Et, comme dans toute famille, les journées sont rythmées par les activités de chacun : à 7 heures du matin, réveil de la maisonnée, les enfants s’habillent, prennent leur petit déjeuner, sous la supervision de leur éducateur qui les accompagne ensuite à l’école. Les plus grands et les plus autonomes peuvent y aller seuls, à pied ou à vélo. L’éducateur s’occupe ensuite des courses, des tâches domestiques, de la préparation des repas, ainsi que des dossiers administratifs qu’il lui incombe de gérer. A 16 h 30, il faut aller chercher les enfants à l’école, les accompagner à leurs activités extrascolaires, les ramener à la maison, superviser les devoirs, puis leur faire prendre une douche, préparer le dîner, assurer le coucher de tous… Sans compter les accompagnements chez les médecins ou spécialistes (orthophoniste, psychologue, etc.) pour ceux qui en ont besoin ainsi que les rencontres avec les parents, pour ceux qui ont un droit de visite. Un rythme intense, où la logistique prend parfois le pas sur le travail éducatif à proprement parler, déplore l’éducatrice de 60 ans. « Il est primordial que ces enfants puissent compter sur d’autres personnes que leurs parents, qui sont défaillants, et donc sur leurs frères et sœurs. Il ne faut pas rompre la relation d’amour entre eux. Celle-ci s’épaissit lorsque l’on vit ensemble », argumente Marie Henni.

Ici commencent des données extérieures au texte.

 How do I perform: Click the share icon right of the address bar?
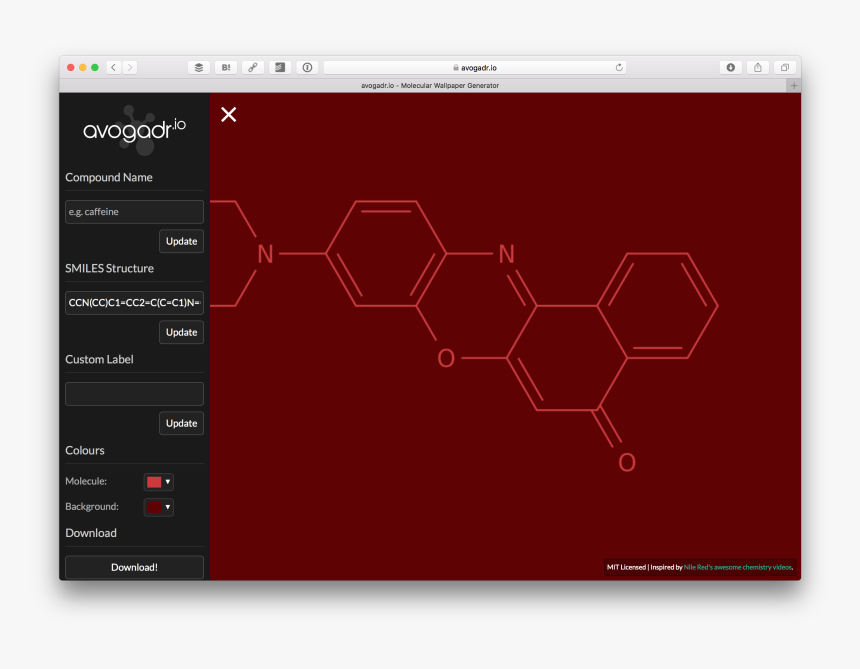tap(757, 67)
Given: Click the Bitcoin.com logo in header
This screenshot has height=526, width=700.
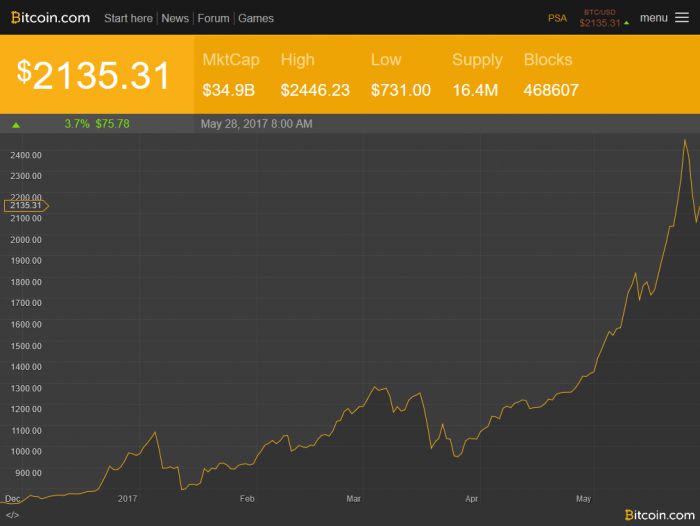Looking at the screenshot, I should [50, 18].
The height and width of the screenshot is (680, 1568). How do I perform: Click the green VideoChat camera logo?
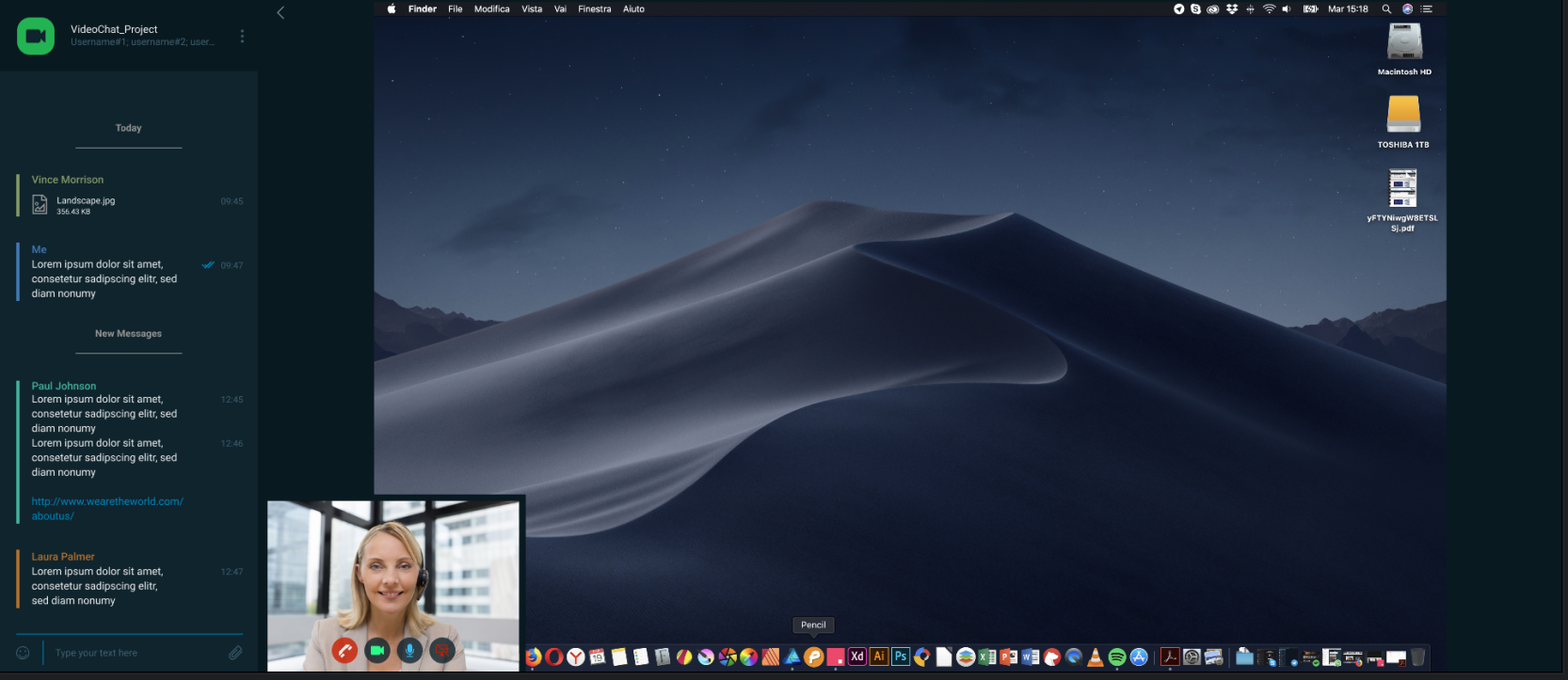pyautogui.click(x=36, y=37)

Certaines fratries sont réparties dans des maisons différentes, soit parce que les relations entre frères et sœurs sont trop houleuses, comme dans le cas d’Anna, soit parce qu’un aîné a endossé un rôle quasi parental auprès de ses cadets et qu’il lui faut désormais se concentrer sur ses propres besoins. Dans ce type de cas, les équipes éducatives travaillent à maintenir les relations entre frères et sœurs. Les week-ends, des goûters, des dîners ou des soirées pyjama sont organisés pour rassembler les fratries et les vacances scolaires sont souvent prétexte à organiser des voyages ou des excursions ensemble. « L’important est de leur créer des souvenirs communs », ajoute la directrice. La grande salle d’activité, plantée au milieu du parc, est finalement souvent désertée. Les enfants préfèrent se retrouver dans les pavillons des uns et des autres, ou jouer dans le parc où vient d’être installé un terrain de sport. Vers 14 ans, les adolescents sont en général invités à rejoindre le « pavillon des ados », où ils vont pouvoir mettre en place des projets adaptés à leur âge et apprendre à gagner en autonomie en vue de leur départ du village, à leur majorité. Parce que leurs parents toxicomanes étaient dans l’incapacité de s’occuper d’eux, Erwan, 11 ans, son frère de 13 ans et sa grande sœur de presque 15 ans sont arrivés au village l’été dernier. Cette dernière a directement été admise au pavillon des ados, mais elle rend visite à ses frères tous les jours : « Elle vient trop nous voir, et c’est toujours pour me prendre ma console de jeux », raconte Erwan, mi-amusé, mi-blasé. Certains grands moments de l’année sont aussi le prétexte à organiser des événements pour tout le village. Après près de deux années marquées par la crise sanitaire de la Covid-19, les enfants ont expressément réclamé aux éducateurs d’organiser de grandes fêtes pour Halloween, Noël, Pâques et la chasse aux œufs.
(1) Les prénoms des enfants ont été modifiés.